Exercise instructions → Copy out every line of the material below that contains the string "chevron". Treat the match as case-sensitive.

[Records of locating words and elements]

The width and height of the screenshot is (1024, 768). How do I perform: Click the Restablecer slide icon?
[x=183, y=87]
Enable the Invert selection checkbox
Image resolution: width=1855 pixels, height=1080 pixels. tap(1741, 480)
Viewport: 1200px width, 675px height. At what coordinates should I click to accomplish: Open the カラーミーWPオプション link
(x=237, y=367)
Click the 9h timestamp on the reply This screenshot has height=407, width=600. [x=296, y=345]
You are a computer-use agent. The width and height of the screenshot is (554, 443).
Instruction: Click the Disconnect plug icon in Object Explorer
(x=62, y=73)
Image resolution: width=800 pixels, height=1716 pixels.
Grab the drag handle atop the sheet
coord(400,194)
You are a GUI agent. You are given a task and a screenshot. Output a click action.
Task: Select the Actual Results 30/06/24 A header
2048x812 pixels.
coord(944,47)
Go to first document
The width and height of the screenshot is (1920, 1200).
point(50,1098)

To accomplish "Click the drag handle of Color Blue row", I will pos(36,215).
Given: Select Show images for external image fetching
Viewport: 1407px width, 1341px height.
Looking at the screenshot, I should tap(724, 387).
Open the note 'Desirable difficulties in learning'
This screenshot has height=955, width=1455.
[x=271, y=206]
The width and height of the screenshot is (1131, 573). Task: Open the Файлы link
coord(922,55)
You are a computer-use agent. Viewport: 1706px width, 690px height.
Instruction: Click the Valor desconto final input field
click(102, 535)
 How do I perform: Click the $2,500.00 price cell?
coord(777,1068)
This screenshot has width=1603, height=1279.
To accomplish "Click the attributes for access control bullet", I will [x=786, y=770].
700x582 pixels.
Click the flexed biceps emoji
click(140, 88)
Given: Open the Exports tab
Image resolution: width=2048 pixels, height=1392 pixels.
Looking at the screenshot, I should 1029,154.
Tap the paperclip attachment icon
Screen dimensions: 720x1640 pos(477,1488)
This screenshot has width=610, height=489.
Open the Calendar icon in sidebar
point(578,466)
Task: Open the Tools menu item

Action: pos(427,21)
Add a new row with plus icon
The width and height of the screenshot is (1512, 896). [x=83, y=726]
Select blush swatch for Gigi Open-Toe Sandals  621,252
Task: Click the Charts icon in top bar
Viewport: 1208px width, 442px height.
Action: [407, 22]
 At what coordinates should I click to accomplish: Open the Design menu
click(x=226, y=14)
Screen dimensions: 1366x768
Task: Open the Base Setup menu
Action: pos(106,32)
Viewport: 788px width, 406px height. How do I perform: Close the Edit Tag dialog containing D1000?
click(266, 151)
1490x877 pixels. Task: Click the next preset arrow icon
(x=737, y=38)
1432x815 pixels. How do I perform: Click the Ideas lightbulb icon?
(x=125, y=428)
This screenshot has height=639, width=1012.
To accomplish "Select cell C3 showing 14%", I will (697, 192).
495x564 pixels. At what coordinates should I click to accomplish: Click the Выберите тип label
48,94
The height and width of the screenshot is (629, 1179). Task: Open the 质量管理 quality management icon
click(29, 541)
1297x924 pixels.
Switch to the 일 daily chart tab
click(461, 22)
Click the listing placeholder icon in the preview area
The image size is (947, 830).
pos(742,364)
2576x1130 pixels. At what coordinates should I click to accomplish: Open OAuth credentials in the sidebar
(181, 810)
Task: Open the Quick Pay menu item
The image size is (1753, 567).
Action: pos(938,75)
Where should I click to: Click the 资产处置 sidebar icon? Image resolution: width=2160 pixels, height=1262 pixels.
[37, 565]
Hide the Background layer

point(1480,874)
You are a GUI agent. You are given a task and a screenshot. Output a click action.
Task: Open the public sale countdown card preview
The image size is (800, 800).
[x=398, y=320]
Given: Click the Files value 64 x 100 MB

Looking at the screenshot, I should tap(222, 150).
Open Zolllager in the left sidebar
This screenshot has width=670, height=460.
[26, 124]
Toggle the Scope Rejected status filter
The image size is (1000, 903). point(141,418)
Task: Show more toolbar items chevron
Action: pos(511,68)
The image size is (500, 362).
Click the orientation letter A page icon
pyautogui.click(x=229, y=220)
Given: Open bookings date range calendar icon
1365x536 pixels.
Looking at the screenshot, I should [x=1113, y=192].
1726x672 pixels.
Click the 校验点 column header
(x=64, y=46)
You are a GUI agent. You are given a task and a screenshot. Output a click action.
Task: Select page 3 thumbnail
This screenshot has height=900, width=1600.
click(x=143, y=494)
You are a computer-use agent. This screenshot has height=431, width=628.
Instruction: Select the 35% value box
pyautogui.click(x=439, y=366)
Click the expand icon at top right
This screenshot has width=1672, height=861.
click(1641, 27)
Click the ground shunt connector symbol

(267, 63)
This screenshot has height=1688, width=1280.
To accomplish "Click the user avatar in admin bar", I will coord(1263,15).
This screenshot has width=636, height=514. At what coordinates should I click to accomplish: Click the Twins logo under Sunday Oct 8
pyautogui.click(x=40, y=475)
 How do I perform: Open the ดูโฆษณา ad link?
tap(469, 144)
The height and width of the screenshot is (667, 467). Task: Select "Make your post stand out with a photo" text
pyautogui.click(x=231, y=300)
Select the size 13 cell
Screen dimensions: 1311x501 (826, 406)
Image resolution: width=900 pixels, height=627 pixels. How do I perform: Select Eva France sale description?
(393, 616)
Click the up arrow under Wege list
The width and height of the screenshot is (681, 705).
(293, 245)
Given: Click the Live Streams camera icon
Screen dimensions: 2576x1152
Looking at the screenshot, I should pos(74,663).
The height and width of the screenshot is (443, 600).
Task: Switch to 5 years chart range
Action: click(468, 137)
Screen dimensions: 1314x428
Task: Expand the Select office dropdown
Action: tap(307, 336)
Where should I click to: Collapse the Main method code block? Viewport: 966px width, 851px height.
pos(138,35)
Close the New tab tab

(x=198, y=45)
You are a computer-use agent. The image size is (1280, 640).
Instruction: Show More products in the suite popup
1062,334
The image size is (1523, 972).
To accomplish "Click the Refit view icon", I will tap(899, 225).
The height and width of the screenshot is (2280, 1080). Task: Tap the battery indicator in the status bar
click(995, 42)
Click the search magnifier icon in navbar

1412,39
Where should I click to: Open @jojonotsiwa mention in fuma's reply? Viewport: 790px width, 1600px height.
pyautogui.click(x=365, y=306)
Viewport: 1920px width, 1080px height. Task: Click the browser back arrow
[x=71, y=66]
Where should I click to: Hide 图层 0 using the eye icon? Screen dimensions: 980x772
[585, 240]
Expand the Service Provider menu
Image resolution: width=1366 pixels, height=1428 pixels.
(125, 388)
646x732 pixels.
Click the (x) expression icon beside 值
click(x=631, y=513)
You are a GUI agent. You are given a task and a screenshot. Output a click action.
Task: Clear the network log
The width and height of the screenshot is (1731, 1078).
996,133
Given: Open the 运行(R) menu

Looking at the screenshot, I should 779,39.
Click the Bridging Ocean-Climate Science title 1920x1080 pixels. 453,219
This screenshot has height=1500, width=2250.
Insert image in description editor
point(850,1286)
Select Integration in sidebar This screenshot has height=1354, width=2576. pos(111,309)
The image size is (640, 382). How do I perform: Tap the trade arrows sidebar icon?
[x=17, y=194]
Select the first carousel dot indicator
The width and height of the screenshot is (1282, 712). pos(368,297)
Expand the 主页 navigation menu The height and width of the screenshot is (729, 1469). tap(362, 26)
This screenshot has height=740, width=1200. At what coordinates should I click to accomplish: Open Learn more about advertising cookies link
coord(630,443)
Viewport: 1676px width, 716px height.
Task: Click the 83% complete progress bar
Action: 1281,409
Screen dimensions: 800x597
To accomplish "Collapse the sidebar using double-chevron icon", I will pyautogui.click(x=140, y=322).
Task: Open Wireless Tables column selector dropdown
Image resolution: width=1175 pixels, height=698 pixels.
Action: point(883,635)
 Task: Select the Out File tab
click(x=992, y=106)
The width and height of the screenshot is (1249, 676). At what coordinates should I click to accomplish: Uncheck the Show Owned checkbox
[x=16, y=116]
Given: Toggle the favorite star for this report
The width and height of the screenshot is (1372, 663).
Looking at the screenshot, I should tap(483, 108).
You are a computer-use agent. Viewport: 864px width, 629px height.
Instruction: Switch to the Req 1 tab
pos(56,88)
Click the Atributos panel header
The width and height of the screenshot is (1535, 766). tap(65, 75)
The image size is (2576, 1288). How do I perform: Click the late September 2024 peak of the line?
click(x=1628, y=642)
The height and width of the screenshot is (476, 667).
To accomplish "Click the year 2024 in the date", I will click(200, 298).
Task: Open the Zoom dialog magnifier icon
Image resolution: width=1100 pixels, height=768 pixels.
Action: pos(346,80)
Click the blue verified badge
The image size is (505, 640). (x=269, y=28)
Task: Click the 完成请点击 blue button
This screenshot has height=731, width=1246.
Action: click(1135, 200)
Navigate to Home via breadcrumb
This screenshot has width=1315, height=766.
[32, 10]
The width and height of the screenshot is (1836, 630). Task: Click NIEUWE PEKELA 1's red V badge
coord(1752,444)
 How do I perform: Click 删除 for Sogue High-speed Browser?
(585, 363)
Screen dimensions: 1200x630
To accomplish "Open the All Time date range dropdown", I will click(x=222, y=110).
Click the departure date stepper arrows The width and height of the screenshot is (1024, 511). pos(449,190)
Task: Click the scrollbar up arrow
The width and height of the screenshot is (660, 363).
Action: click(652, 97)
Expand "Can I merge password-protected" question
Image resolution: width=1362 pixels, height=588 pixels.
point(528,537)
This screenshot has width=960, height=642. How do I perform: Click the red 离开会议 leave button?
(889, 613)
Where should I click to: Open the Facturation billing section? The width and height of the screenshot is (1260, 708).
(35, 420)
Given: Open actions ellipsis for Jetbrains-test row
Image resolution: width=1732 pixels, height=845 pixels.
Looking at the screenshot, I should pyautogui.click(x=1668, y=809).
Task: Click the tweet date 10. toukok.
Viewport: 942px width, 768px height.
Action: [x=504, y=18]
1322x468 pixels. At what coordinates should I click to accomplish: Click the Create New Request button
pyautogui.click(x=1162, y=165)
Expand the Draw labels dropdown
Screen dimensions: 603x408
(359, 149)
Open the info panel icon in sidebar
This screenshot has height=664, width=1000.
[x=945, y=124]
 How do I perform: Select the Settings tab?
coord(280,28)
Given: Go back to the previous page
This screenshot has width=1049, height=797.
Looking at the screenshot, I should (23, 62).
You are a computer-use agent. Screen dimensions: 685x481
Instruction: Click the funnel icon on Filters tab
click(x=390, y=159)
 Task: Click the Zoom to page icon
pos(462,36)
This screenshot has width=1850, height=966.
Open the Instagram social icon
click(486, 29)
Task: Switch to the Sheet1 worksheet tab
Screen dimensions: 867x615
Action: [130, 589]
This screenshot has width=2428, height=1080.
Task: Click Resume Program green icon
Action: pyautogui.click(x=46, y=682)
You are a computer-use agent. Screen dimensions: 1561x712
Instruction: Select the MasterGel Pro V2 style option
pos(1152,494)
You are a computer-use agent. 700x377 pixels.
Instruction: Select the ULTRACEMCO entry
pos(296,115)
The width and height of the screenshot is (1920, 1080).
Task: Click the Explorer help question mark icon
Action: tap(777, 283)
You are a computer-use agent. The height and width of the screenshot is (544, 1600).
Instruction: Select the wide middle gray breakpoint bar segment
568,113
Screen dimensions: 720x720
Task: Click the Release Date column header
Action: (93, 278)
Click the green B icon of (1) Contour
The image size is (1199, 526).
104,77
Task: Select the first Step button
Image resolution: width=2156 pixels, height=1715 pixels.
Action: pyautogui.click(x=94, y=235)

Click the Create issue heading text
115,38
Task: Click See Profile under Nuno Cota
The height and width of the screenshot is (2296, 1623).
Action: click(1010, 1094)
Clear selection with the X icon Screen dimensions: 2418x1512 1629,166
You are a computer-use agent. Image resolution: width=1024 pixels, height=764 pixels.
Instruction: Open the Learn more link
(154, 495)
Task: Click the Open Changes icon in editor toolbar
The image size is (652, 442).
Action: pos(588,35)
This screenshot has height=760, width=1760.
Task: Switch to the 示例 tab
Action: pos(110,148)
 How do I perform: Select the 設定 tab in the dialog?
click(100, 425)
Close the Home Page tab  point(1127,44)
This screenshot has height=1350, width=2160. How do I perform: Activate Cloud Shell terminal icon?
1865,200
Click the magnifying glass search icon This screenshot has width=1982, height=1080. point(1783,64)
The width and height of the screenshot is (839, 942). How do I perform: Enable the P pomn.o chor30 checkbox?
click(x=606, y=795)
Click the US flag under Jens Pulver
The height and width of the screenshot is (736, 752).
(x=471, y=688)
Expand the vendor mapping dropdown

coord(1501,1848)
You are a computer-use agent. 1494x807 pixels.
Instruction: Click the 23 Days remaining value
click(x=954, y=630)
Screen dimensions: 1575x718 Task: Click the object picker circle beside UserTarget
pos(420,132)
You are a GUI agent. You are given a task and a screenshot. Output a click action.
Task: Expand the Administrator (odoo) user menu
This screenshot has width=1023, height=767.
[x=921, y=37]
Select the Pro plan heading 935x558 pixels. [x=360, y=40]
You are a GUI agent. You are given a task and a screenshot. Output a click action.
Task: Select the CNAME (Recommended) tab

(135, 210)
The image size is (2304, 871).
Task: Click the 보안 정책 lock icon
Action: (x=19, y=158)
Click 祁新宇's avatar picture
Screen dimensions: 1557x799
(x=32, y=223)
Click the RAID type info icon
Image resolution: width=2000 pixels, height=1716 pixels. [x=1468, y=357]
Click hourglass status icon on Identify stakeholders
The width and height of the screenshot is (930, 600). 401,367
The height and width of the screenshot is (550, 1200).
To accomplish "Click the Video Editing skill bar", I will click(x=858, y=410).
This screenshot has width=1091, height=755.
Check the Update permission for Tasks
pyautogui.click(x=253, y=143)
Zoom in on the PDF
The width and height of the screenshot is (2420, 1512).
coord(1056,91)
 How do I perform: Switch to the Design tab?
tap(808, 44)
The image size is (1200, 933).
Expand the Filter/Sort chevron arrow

Completed exercise →
Task: Show more toolbar items chevron
To accomplish "Collapse the sidebar using double-chevron icon", I will pyautogui.click(x=140, y=322).
Expand the Filter/Sort chevron arrow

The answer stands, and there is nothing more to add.